Another key planner is House Judiciary Committee Chairman John Conyers, Jr. of Detroit, who predicts a "disaster" for President Obama and other Democrats seeking re-election if they kow-tow to insurers by killing a strong public option. The result, he says, would be to force consumers to buy overpriced insurance that doesn't deliver enough benefits -- with blame for Democrats for years to come.
The third leader of the planning group is U.S. Rep. Sheila Jackson Lee of Houston, a senior member of the Judiciary Committee who will host the four-hour town hall hearing in the committee's Rayburn Building hearing room and develop its witness list in cooperation with colleagues.

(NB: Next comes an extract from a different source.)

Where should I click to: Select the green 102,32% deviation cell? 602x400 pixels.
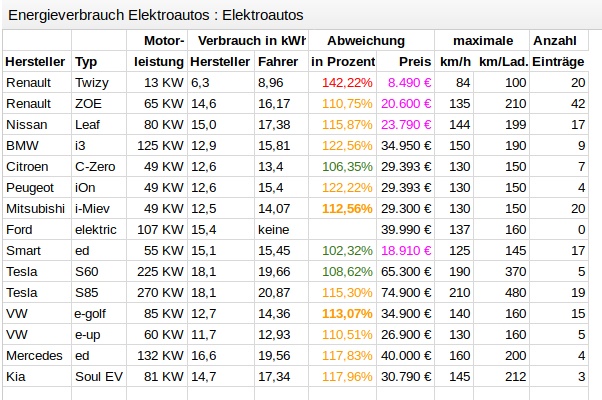347,250
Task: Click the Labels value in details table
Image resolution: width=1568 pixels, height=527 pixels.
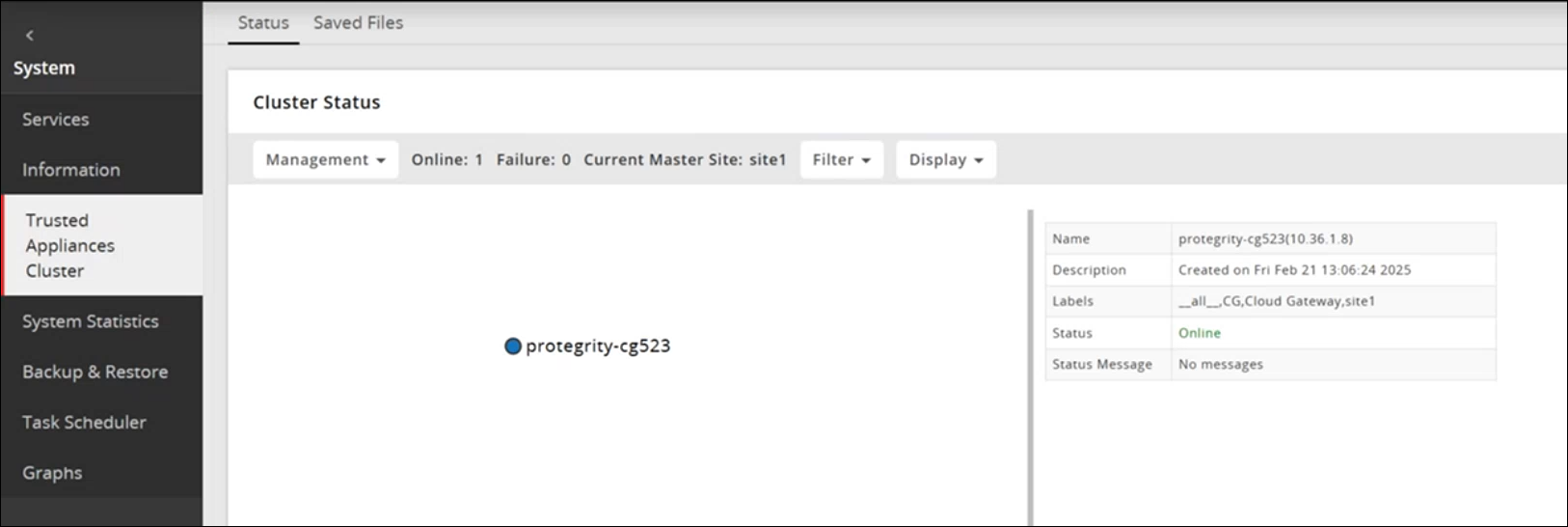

I was among the two dozen or so House staff members, patients and their advocates, and journalists attending an informal, two-hour health care strategy meeting last Thursday convened by Conyers and Jackson Lee. For months, Conyers has presided over similar in-depth discussions at the Rayburn Building open to anyone in the public.
His purpose? To foster support among House staff and their bosses for a robust public option, and for the alternative single-payer plan that he's sponsored in the bill HR 676.
But his plans face powerful opposition from the insurance industry, plus virtually all congressional Republicans and many centrist Blue Dog Democrats. Also, such mainstream news outlets as the Washington Post for months have undercut his solutions, as in the Oct. 19 front-page story, "White House Aides Reaffirm Public Option Is Not Mandatory." Yet the paper's own poll -- and main front-pager the next day -- revealed: "Public Option Gains Support: Clear Majority Now Backs Plan."
Lessons from History
Fauntroy, 76, is a retired pastor whose five decades in civil rights provide rare first-hand experience on how to change national perceptions. That experience is especially relevant for those who believe that affordable health care is the key civil rights issue of our time in the U.S., which has a delivery system unique among industrialized nations in terms of high overal cost and restrictive access requirements.
In 1963, Fauntroy coordinated the Washington march on behalf of the Rev. Martin Luther King Jr., whose "I Have A Dream" speech paved the way for the 1964 Civil Rights Act. Similarly, Fauntroy helped his friend King's Southern Christian Leadership Conference and five other major civil rights groups plan the three 1965 Selma to Montgomery marches. The route (completed only on the third attempt) traversed Lowndes County, whose officials for years blocked its entire black population from voting via intimidation and arbitrary registration rules.



The Rev. Walter E. Fauntroy, left, was a member of Congress from 1971 to 1990. U.S. Reps. John Conyers, Jr., and Sheila Jackson Lee were first elected in 1964 and 1994, respectively
The Alabama murders of three protesters and the photos of police beating peaceful marchers on what became known as "Bloody Sunday" prompted national outrage that encouraged President Lyndon Johnson to lead passage of the Voting Rights Act of 1965. Passage was especially remarkable because Johnson had quietly persuaded Democratic Party segregationist leaders earlier in his career that he was their best hope nationally for maintaining their power.
"We had a very 'cooperative' adversary," Fauntroy recalls of the willingness of Alabama police in those days to show so vividly how they enforced segregation.
The Oct. 27 Plan
For Oct. 27, planners envision a public hearing at the House Rayburn Building. Conyers wants everyone who attends also to visit nearby congressional offices to counter insurance lobbyists. "This is not a fair fight we're in," he warns his allies.
Conyers was elected to his first term in 1964 and is himself one of the surviving elder statesmen of the civil rights era. Among other initiatives, he's a co-founder with Fauntroy of the Congressional Black Caucus.
Conyers presided over his strategy meeting Thursday with few comments. For the most part, he listened to others describe their ordeals in obtaining vital medical care even if insured. He noted that certain reforms being proposed to expand coverage won't be available to the public for three or more years. "Some of you," he joked, "will be in heaven by then."